Latest statistics released by the Stockholm International Peace Research Institute showed China’s estimated defence spending nearly quadrupled from $37 billion in 2000 to $166 billion in 2012.
India’s defence spending has grown 67 per cent since 2000, reaching $46.1 billion in 2012, it said.
South Korea’s defence investments swelled from $20 to $31.6 billion while Japan maintained its defence budget throughout the period at $60 billion.
But Tokyo in January announced that it would increase military spending this year for the first time in over a decade by over $1.15 billion under a ruling party plan.
Japanese Defence Minister Itsunori Onodera, who also spoke at the Singapore defence conference, justified the country’s increased spending.
“We believe it is essential to build-up a defence posture that will contribute to the enhancement of regional peace and stability,” he said.
Analyst Conn Hallinan writing in said last year India was the world’s leading arms purchaser, including a deal that will spend $20 billion dollars on high performance French fighter planes. India is also developing a long-range ballistic missile capable of carrying  multiple nuclear warheads, and buying submarines and surface craft. Its military budget is set to rise 17 percent this year to $42 billion.

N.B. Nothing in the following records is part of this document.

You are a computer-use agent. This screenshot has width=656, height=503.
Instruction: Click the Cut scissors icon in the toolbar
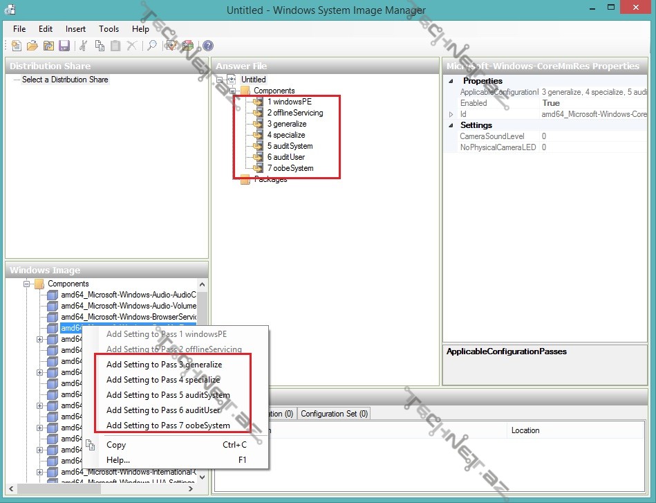click(x=84, y=46)
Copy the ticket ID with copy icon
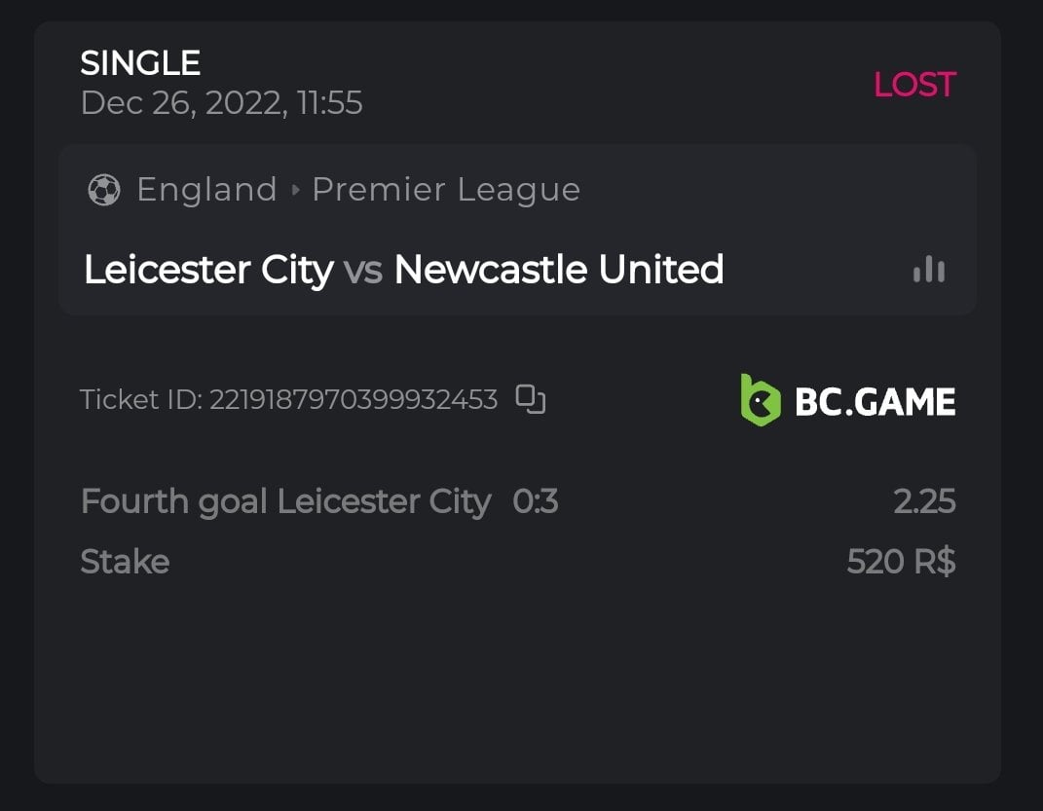Screen dimensions: 1043x811 531,399
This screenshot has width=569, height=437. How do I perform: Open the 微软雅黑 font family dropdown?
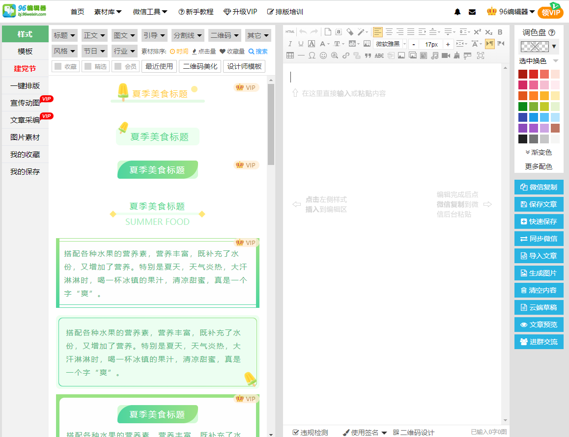388,44
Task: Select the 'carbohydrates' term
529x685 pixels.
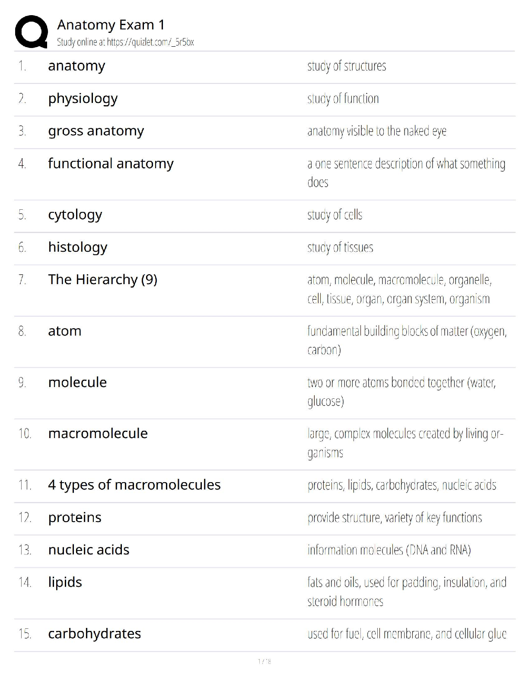Action: coord(94,634)
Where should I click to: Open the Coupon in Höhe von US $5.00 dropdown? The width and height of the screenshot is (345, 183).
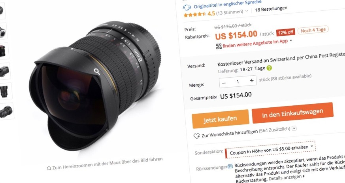[x=270, y=149]
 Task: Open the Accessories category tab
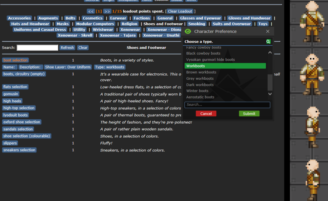pyautogui.click(x=20, y=18)
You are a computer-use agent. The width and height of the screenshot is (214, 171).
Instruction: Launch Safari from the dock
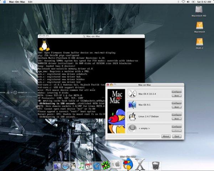(66, 165)
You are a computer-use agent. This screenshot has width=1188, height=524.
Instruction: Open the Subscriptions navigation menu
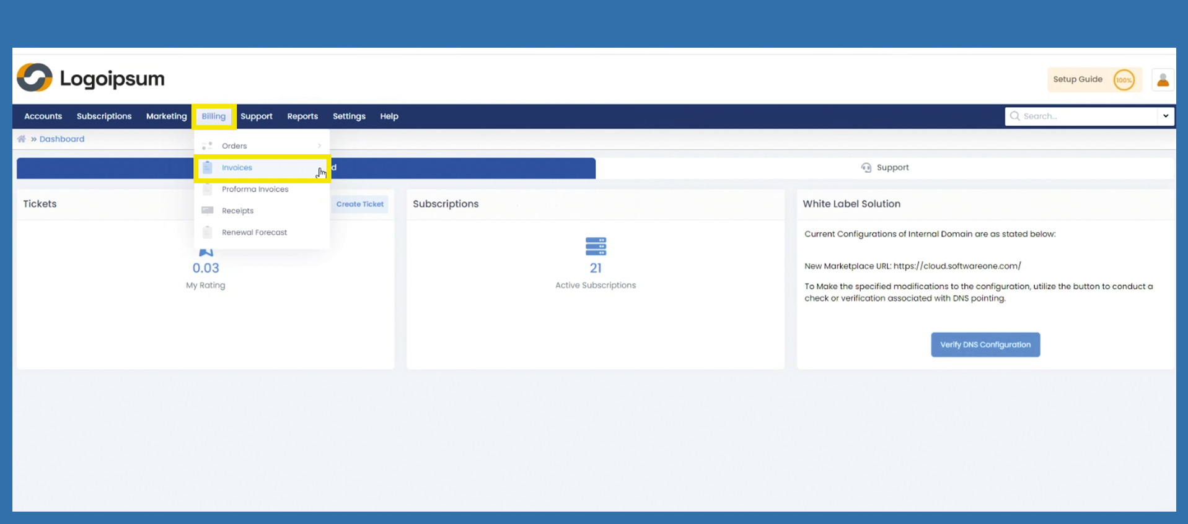click(x=104, y=116)
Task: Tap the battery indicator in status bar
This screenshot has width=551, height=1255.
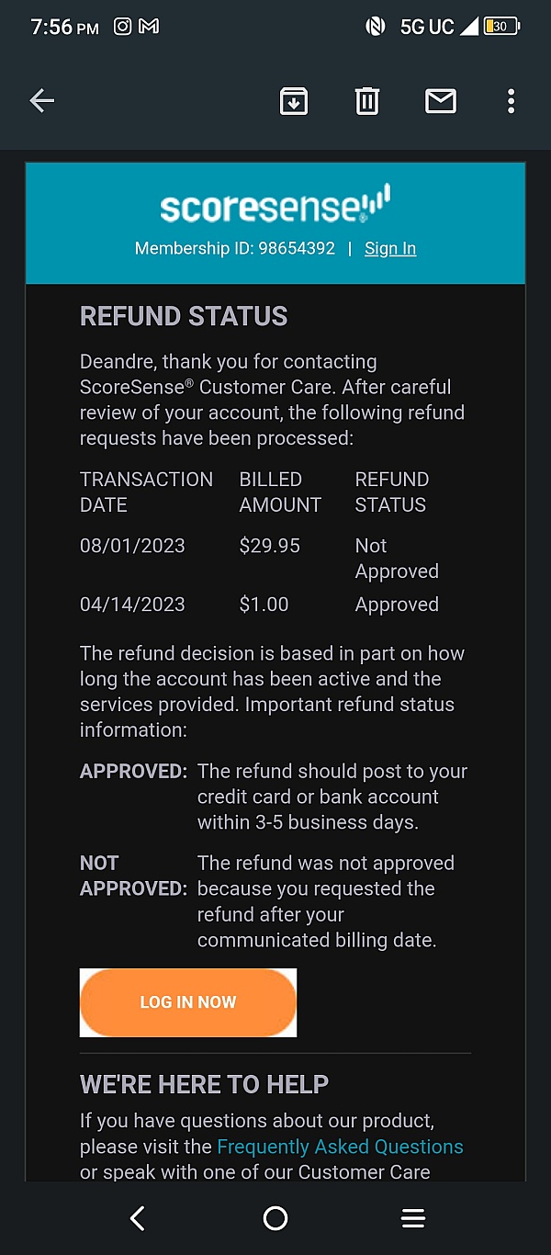Action: tap(501, 27)
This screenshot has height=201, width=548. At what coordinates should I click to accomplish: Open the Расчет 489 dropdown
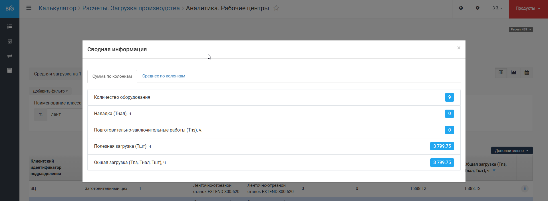(x=521, y=30)
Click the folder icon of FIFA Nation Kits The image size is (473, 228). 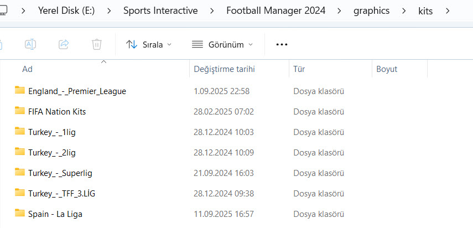coord(20,111)
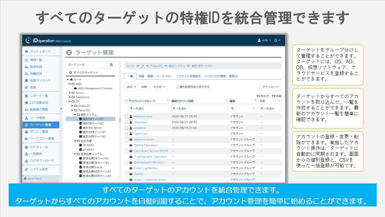Click the search magnifier icon beside target name

click(x=112, y=65)
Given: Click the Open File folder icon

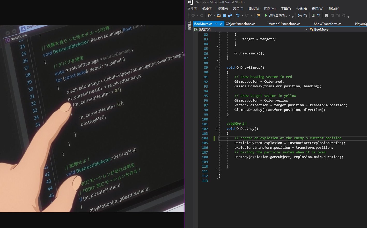Looking at the screenshot, I should tap(219, 16).
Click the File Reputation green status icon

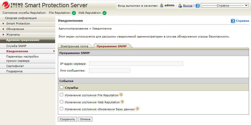(74, 13)
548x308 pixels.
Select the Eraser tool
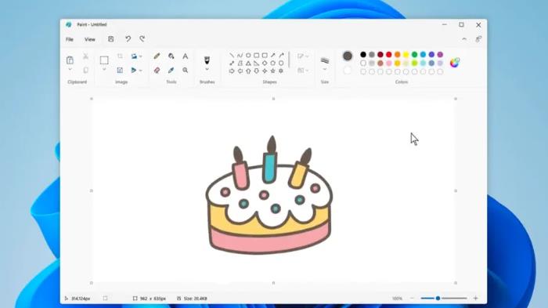(157, 71)
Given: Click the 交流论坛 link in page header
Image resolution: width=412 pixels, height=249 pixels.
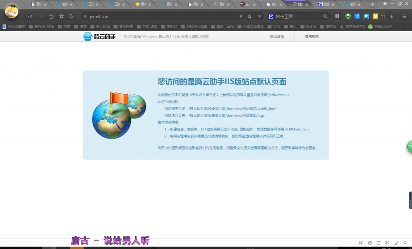Looking at the screenshot, I should click(x=277, y=36).
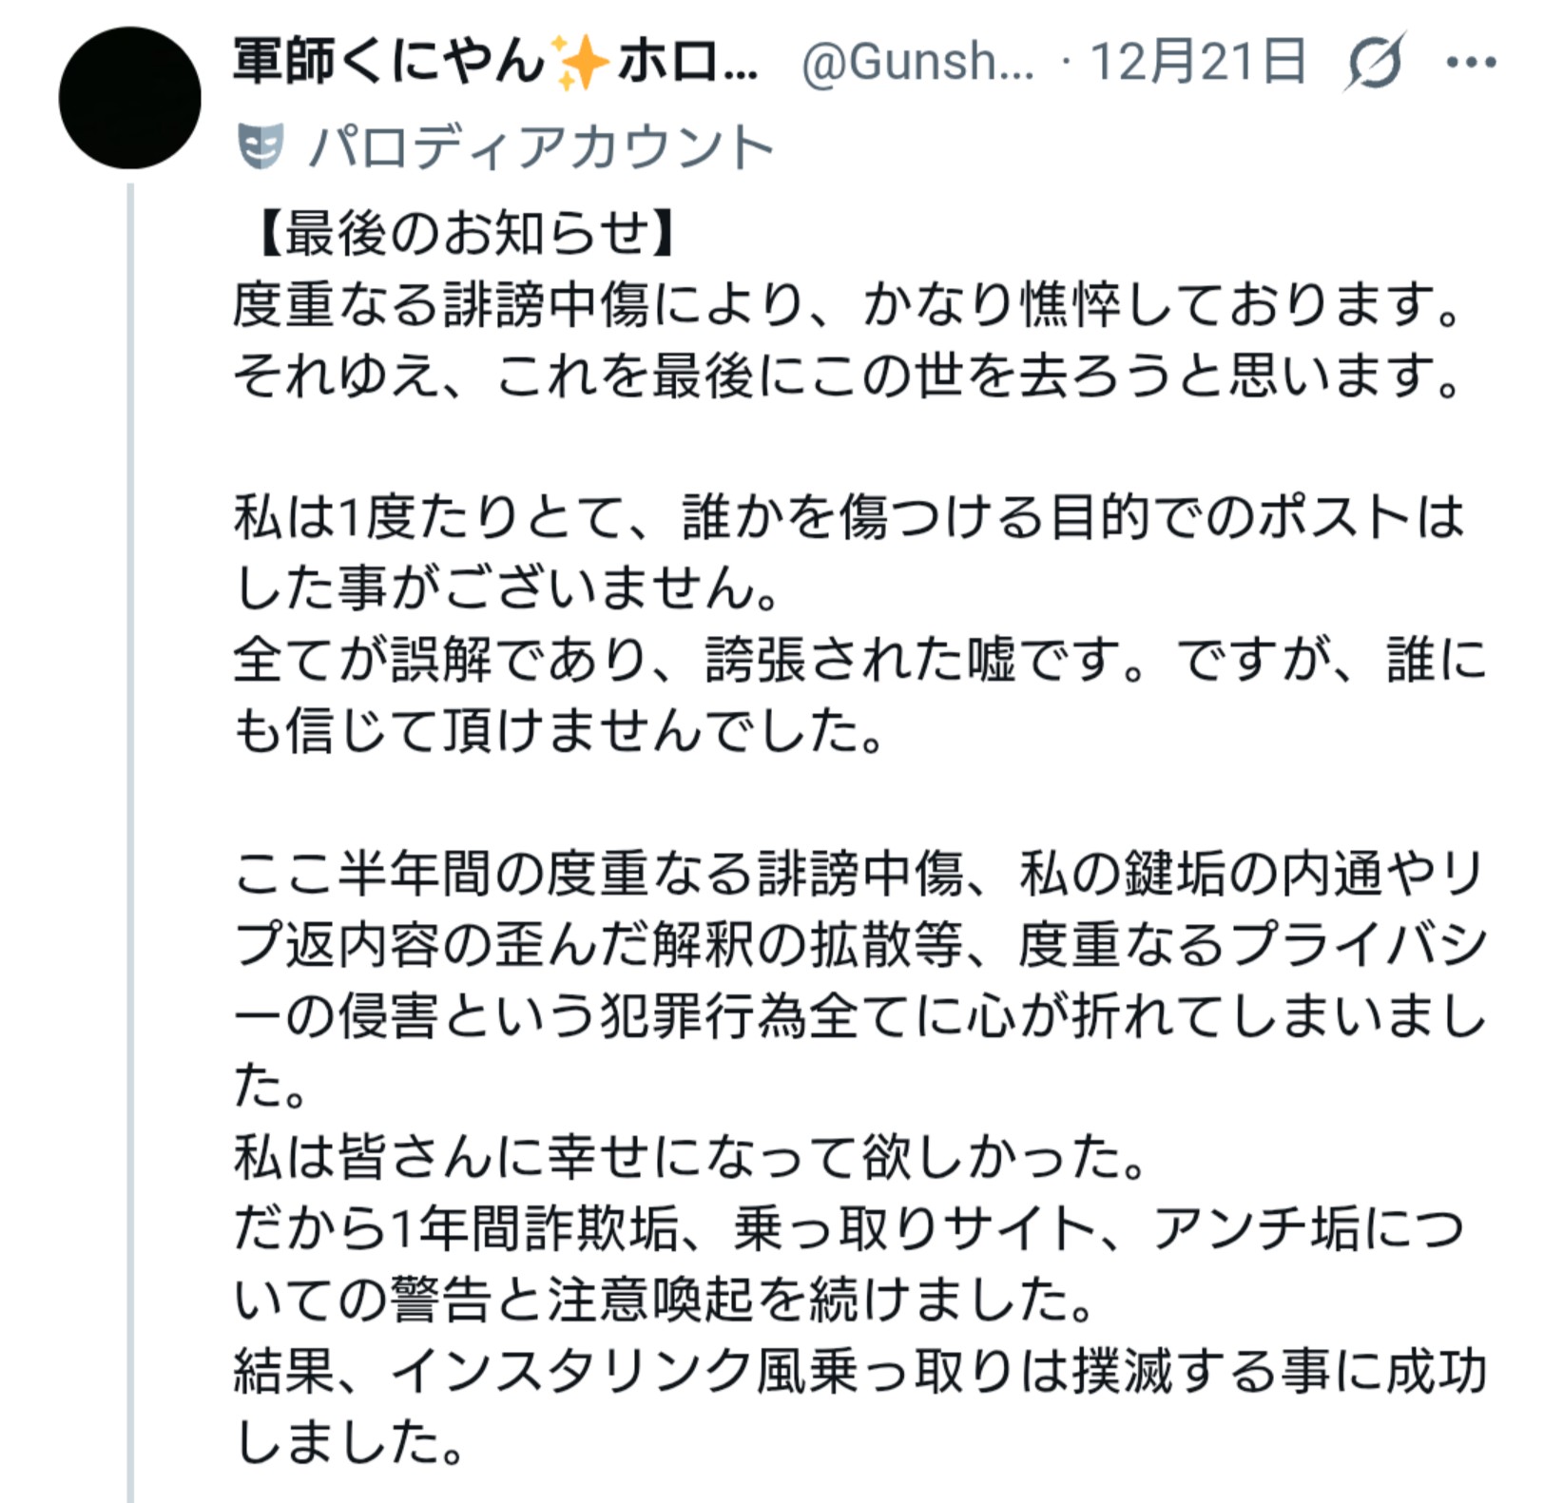Click the line starting それゆえ、これを最後に

[846, 376]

“It is ridiculous. We are getting into a useless arms race at the expense of fulfilling the needs of poor people,” Praful Bidwai of the Coalition of Nuclear Disarmament and Peace told the New York Times.
China, too, is in the middle of an arms boom that includes beefing up its navy, constructing a new generation of stealth aircraft, and developing a ballistic missile that is potentially capable of neutralizing U.S. carriers near its coast. Beijing’s arms budget has grown at a rate of some 12 percent a year and, at $106.41 billion, is now the second largest on the planet. The U.S. budget-not counting the various wars Washington is embroiled in-runs a little over $800 billion, although some have estimated that it is over $1 trillion.
Tensions between China and other nations in the region have set off a local arms race. Taiwan is buying four U.S.-made Perry-class guided missile frigates, and Japan has shifted much of its military from its northern islands to face southward toward China.
The Philippines is spending almost $1 billion on new aircraft and radar, and recently held joint war games with the U.S.  South Korea has just successfully tested a long-range cruise missile. Washington is reviving ties with Indonesia’s brutal military because the island nation controls the strategic seaways through which pass most of the region’s trade and energy supplies.
Australia is also re-orientating its defense to face China, and Australian Defense Minister Stephen Smith has urged “that India play the role it could and should as an emerging great power in the security and stability of the region.”
But that “role” is by no means clear, and some have read Smith’s statement as an attempt to rope New Delhi into a united front against Beijing. The recent test of India’s Agni V nuclear-capable ballistic missile is largely seen as directed at China.
India and China fought a brief but nasty border war in 1962, and India claims China is currently occupying some 15,000 square miles in Indian Territory. The Chinese, in turn, claim almost 40,000 square miles of the Indian state of Arunachai Pradesh. While Indian Prime Minister Manmohan Singh says that “overall our relations [with China] are quite good,” he also admits “the border problem is a long-standing problem.”
China’s forceful stance in the South China Sea has stirred up tensions with Vietnam, Taiwan, Brunei, and Malaysia as well. A standoff this past April between a Philippine war ship and several Chinese surveillance ships at Scarborough Shoal is still on a low simmer.